**** Data listing ****
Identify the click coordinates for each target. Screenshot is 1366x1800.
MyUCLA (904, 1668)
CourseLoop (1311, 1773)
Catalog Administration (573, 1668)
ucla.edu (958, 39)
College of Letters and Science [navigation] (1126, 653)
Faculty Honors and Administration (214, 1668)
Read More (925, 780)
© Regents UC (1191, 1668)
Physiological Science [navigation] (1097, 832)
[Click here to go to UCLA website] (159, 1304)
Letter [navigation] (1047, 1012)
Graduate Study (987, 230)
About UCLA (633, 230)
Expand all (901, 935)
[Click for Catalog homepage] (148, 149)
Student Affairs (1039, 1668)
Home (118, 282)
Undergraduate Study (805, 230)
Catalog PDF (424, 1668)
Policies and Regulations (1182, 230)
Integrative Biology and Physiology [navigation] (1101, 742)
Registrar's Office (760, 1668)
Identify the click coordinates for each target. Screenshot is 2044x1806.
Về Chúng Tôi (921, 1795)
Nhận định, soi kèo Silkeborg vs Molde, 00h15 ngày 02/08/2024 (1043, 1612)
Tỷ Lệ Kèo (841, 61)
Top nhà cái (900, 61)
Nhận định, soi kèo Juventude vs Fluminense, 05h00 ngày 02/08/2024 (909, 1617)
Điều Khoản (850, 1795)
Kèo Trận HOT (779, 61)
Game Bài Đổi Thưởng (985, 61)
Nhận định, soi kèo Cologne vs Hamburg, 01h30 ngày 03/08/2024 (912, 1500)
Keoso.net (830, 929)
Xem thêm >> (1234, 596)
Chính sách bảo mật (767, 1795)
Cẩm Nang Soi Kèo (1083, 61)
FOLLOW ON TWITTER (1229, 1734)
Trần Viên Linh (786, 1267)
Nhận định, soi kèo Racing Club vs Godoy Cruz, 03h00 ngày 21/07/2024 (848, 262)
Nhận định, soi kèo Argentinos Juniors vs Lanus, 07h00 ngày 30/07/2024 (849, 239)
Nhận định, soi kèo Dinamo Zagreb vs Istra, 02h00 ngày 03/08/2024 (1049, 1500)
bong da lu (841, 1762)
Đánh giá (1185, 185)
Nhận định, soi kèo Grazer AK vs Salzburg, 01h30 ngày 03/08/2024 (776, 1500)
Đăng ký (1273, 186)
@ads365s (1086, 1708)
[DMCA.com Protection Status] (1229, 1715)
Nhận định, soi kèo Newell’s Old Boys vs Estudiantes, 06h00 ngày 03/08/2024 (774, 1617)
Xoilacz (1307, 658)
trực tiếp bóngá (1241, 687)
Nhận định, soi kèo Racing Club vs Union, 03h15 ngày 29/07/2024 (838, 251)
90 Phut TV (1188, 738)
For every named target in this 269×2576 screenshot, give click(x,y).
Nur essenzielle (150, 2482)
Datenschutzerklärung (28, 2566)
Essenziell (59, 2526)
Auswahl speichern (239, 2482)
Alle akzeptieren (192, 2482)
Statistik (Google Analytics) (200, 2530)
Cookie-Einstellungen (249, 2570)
****
__What you should do__:
Wherever a line above contains "Administration", copy that line.

__Response to the task__:
Catalog Administration (573, 1668)
Faculty Honors and Administration (214, 1668)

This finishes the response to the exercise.